* Prompt *
Please give all of the data again, character for character, and drop the pictures.

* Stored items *
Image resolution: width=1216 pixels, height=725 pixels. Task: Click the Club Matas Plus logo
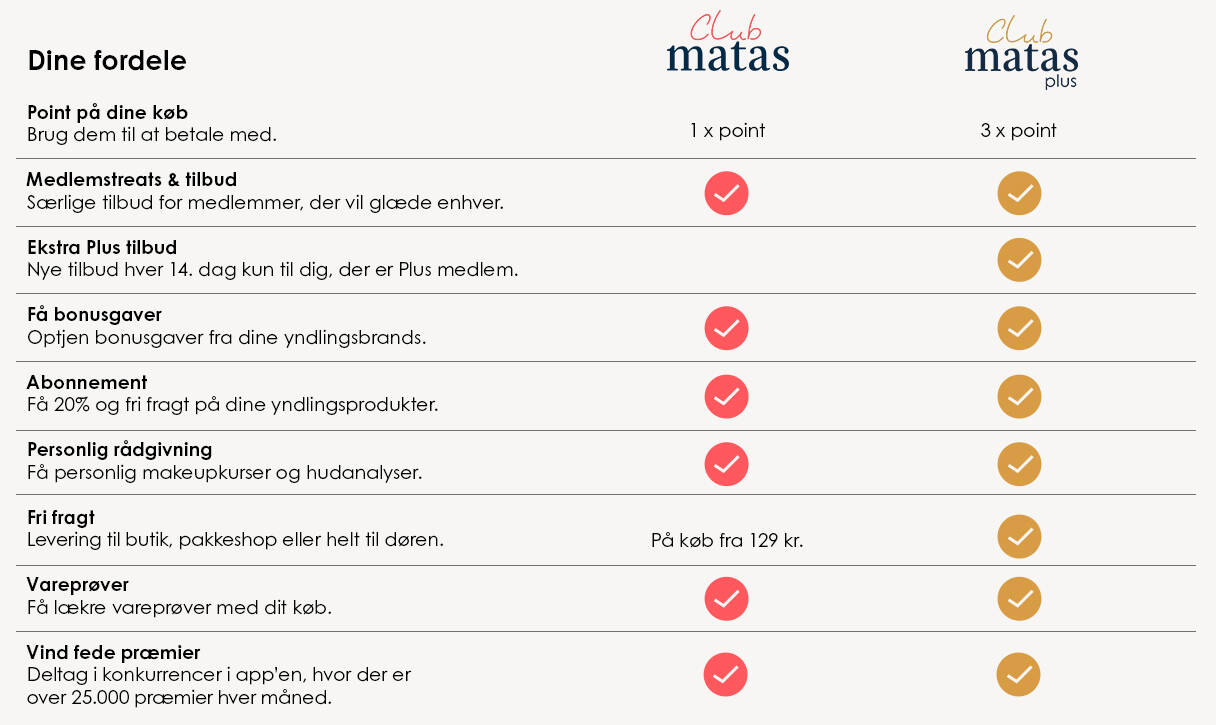coord(1020,52)
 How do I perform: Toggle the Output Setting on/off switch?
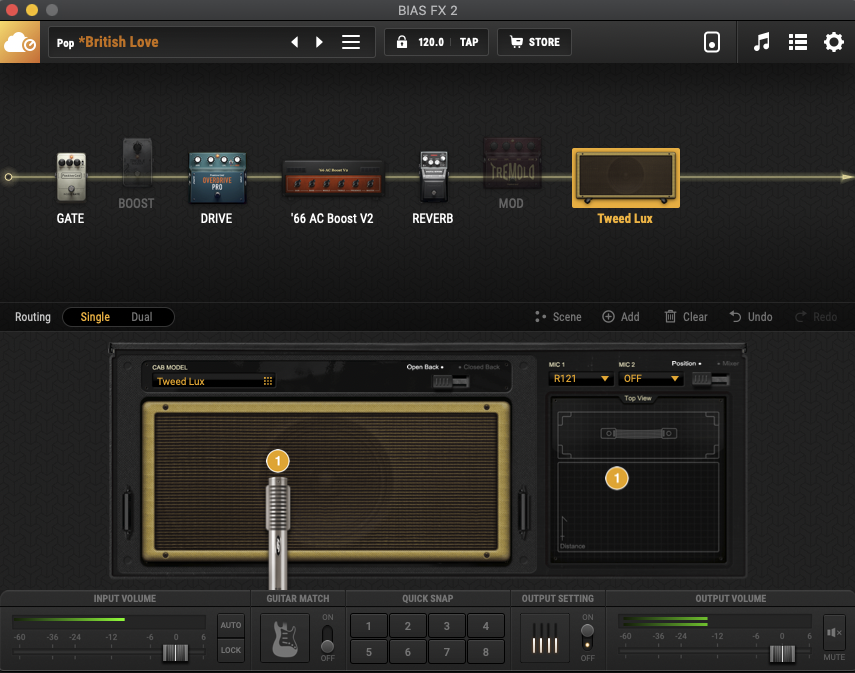point(588,638)
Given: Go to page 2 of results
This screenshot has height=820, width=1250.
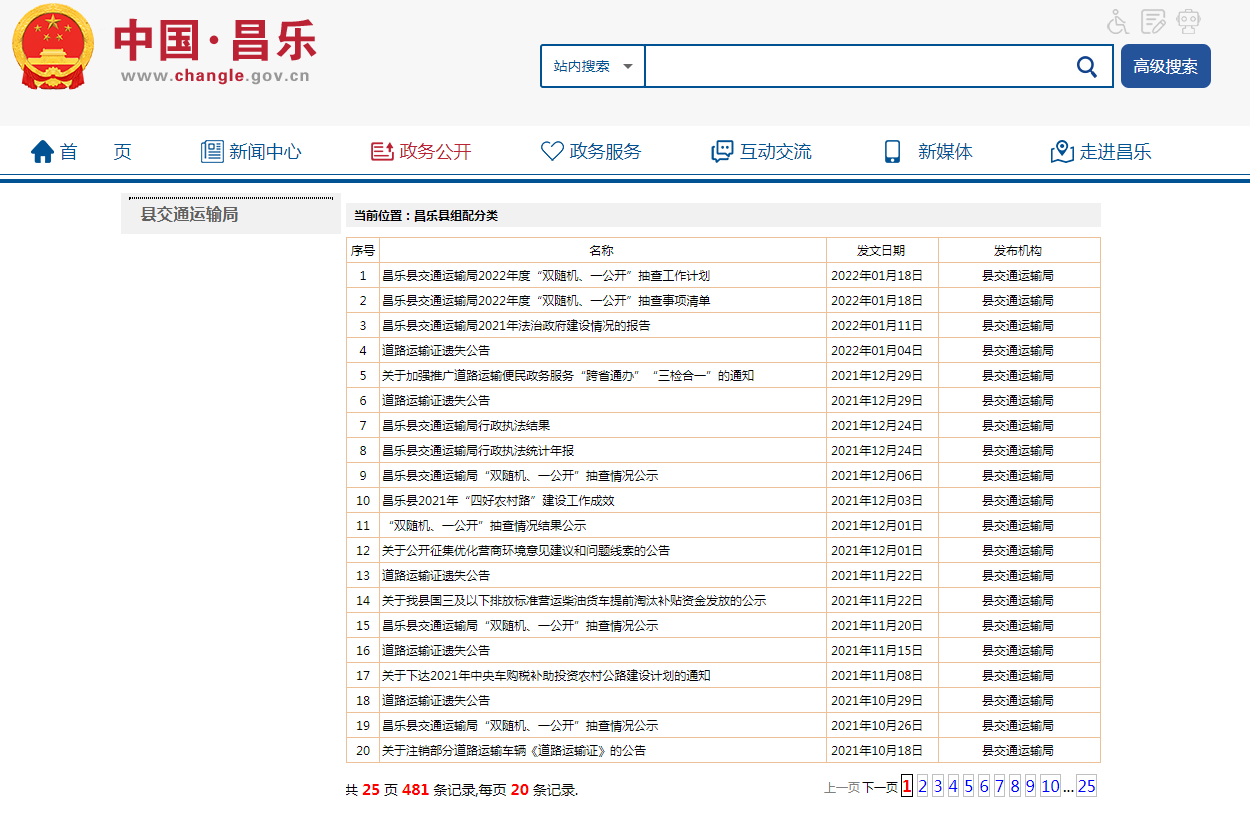Looking at the screenshot, I should coord(922,787).
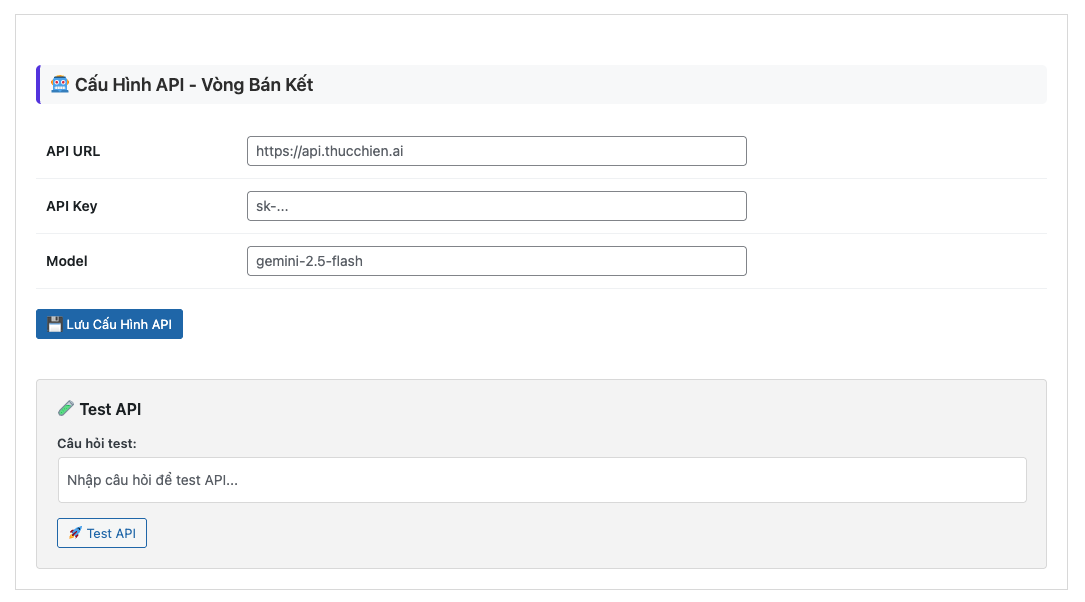The image size is (1085, 602).
Task: Click the robot icon in the header
Action: [60, 85]
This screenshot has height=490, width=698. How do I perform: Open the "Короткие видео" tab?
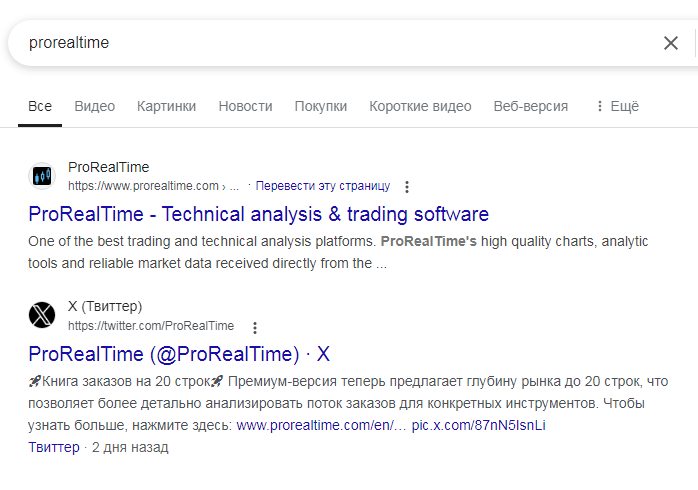click(x=420, y=106)
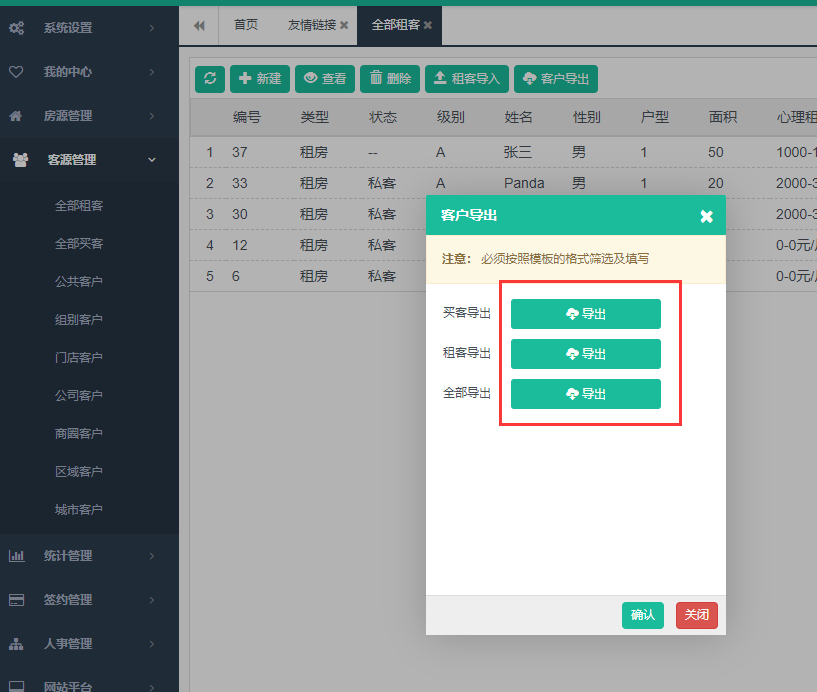Expand the 人事管理 sidebar menu
Screen dimensions: 817x692
click(x=89, y=644)
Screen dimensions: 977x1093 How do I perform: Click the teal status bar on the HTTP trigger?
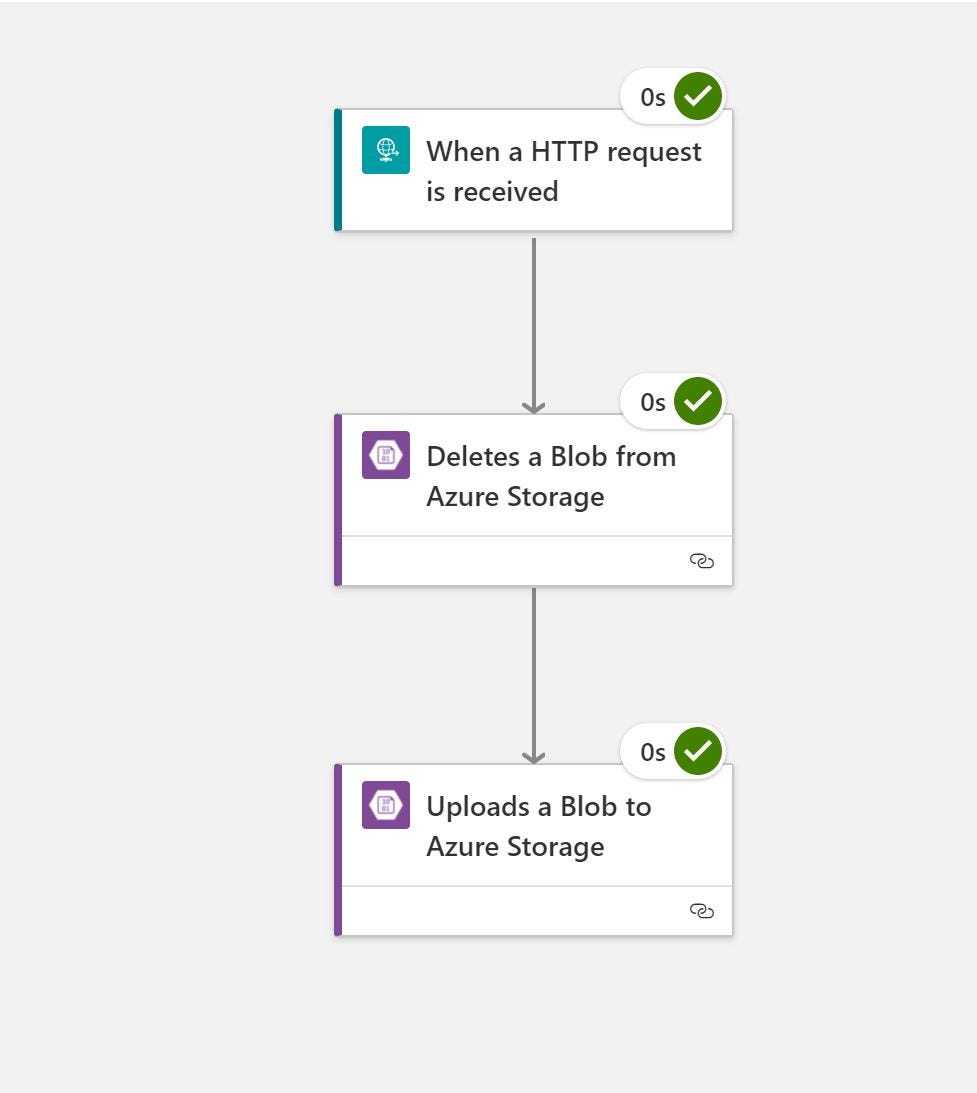[337, 170]
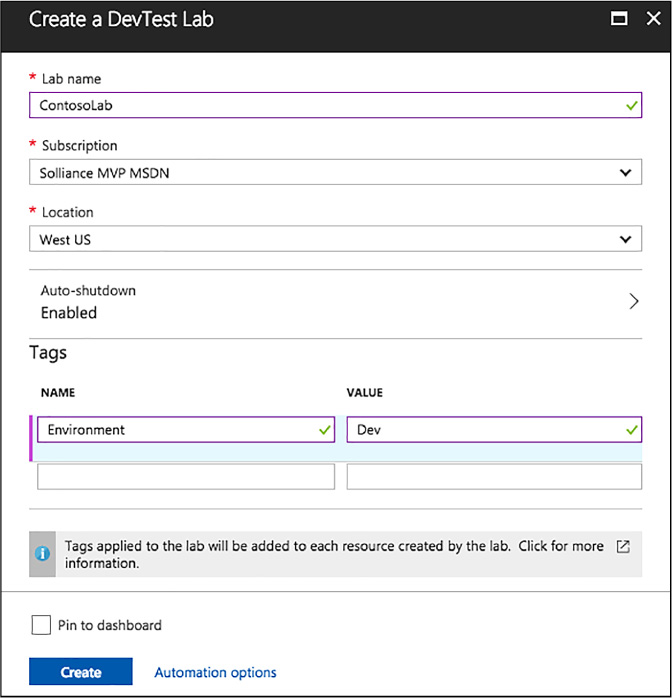672x698 pixels.
Task: Click the empty second tag name field
Action: [x=186, y=477]
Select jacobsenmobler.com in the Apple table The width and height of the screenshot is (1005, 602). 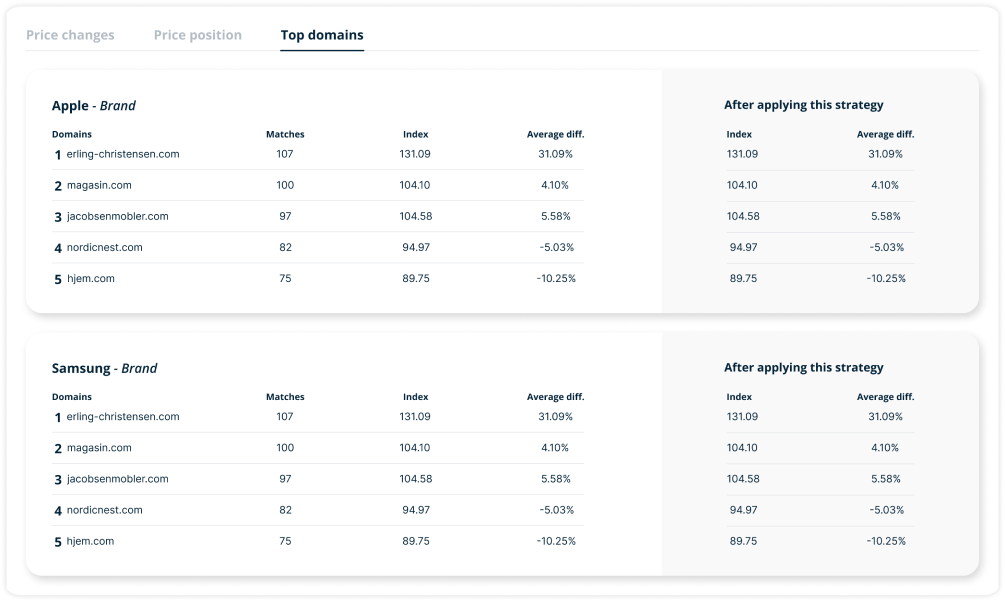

* Result of this task *
Image resolution: width=1216 pixels, height=725 pixels. Task: Click the Club Matas Plus logo
coord(1020,52)
 How do I perform: Toggle the Output Setting on/off switch?
point(588,638)
Given: Go to page 2 of results
This screenshot has height=820, width=1250.
Looking at the screenshot, I should coord(922,787).
The image size is (1085, 602).
Task: Click the robot icon in the header
Action: [60, 85]
This screenshot has height=490, width=698. How do I perform: Open the "Короткие видео" tab?
click(x=420, y=106)
Expand the 人事管理 sidebar menu
Screen dimensions: 817x692
click(x=89, y=644)
Screen dimensions: 977x1093 How do I perform: Click the teal status bar on the HTTP trigger?
[337, 170]
672x698 pixels.
Task: Click the empty second tag name field
Action: [x=186, y=477]
Select jacobsenmobler.com in the Apple table The width and height of the screenshot is (1005, 602). 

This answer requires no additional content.